• [Set exercise]: Copy the data word for word, from the line with "Task: Click the" through the end of the data. Leave the pictures out of your answer.

═══ Provided records

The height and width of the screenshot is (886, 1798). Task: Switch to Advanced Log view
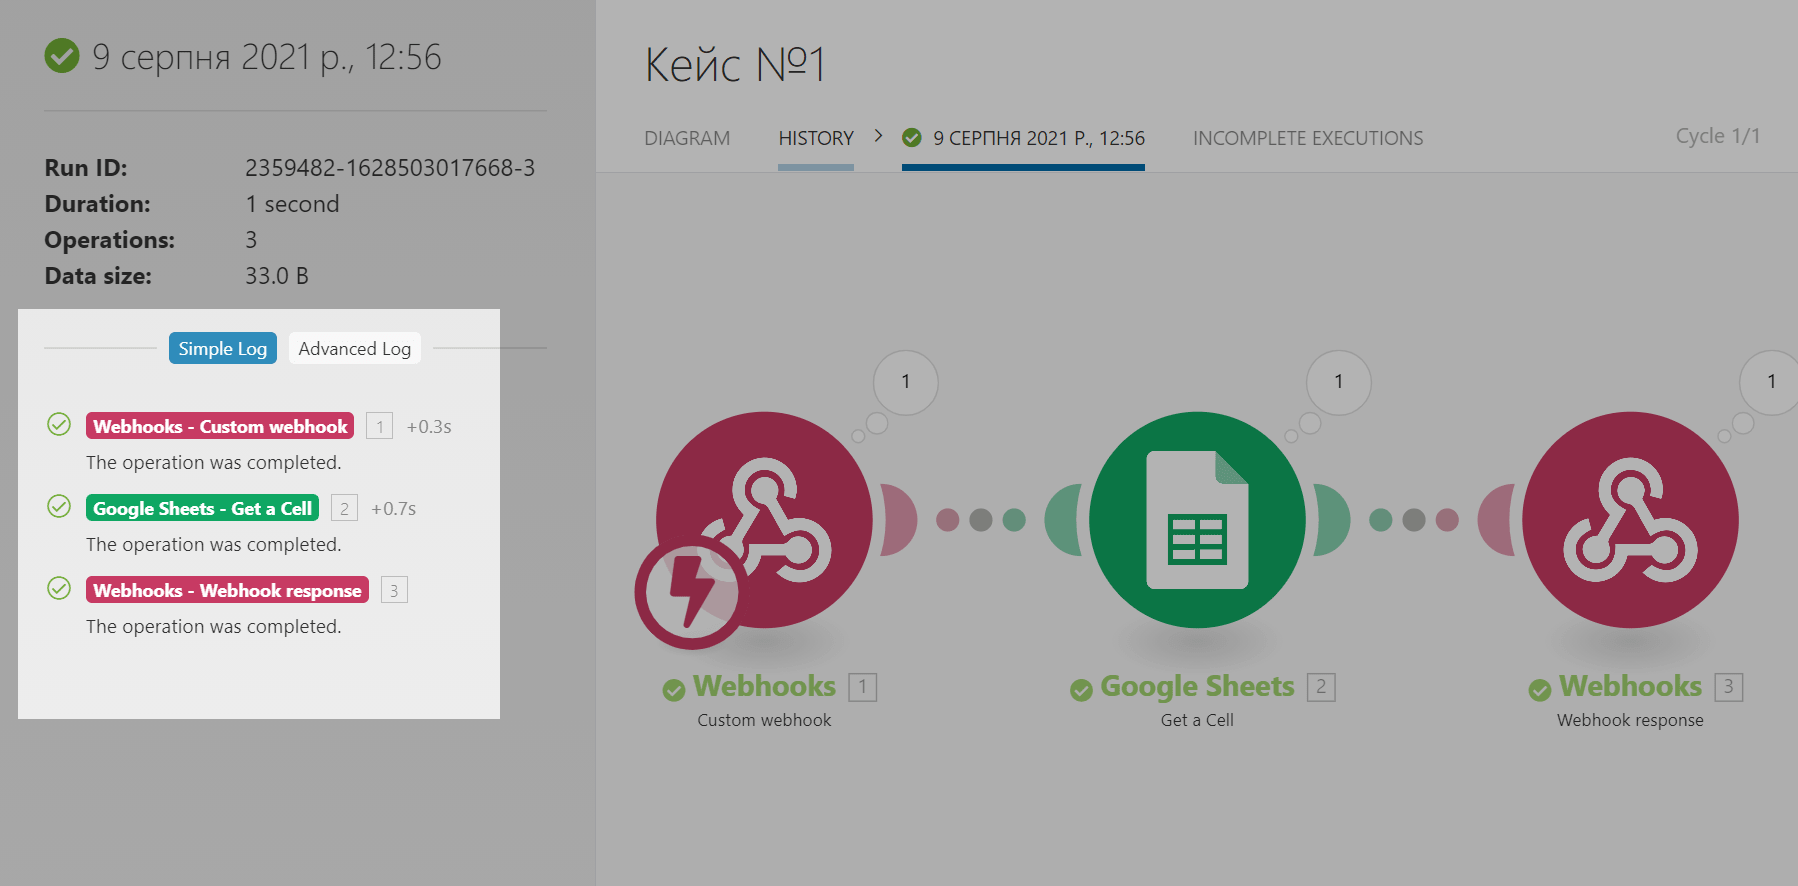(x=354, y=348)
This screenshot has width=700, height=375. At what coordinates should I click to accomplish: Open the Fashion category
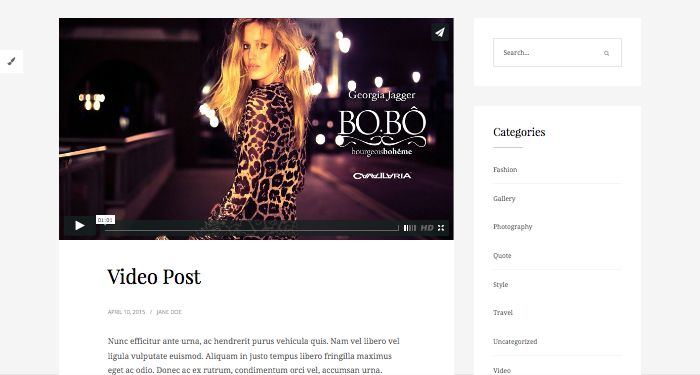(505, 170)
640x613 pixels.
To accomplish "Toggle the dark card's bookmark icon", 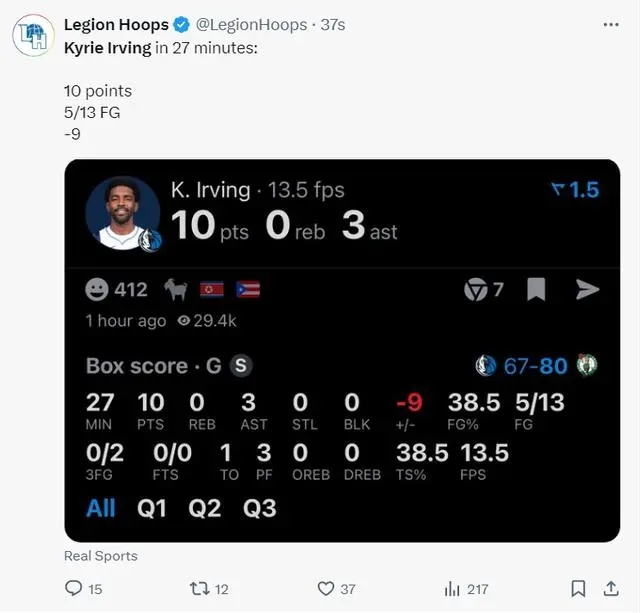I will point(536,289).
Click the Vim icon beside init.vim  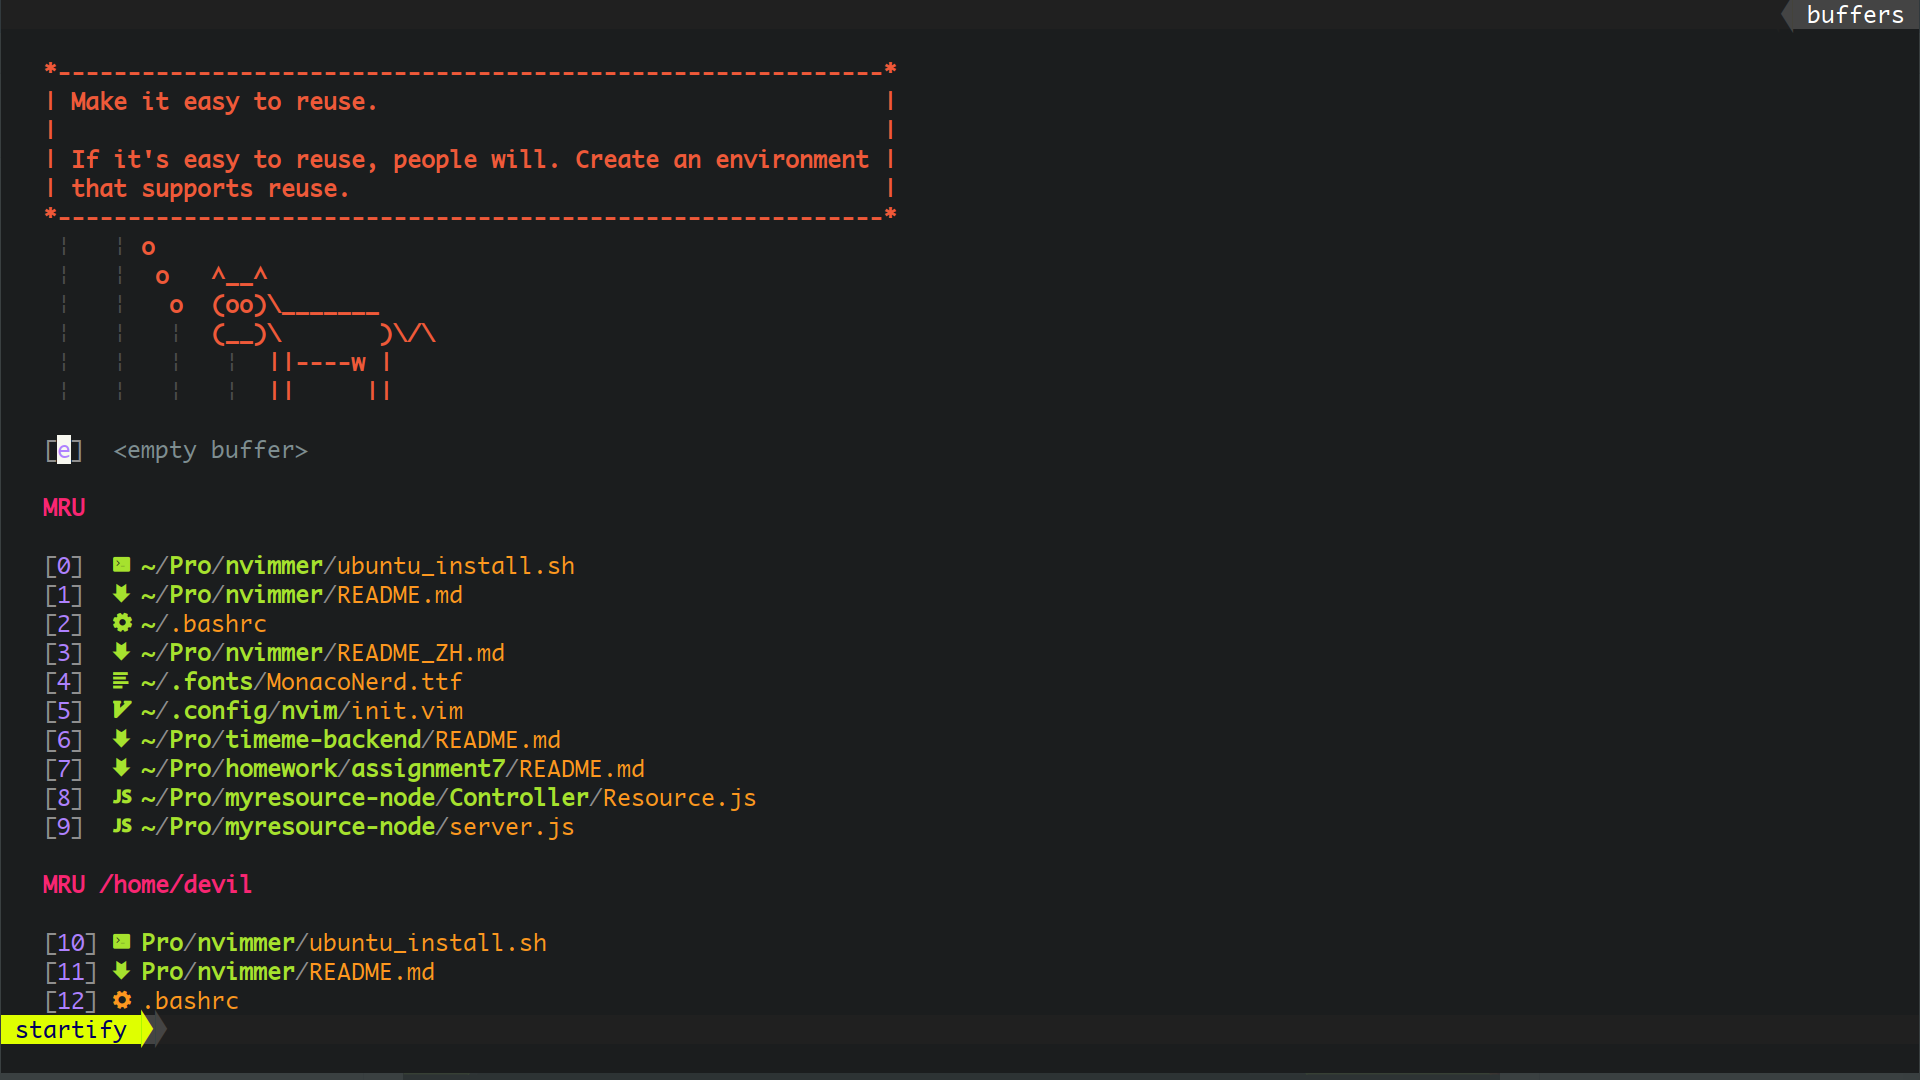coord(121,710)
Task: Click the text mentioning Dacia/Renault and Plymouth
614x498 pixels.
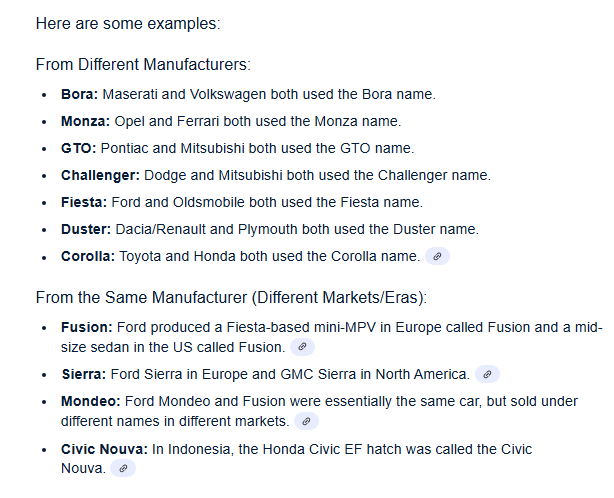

══════

• [Completed task]:
Task: Click the text mentioning Dacia/Renault and Plymouth
614x498 pixels.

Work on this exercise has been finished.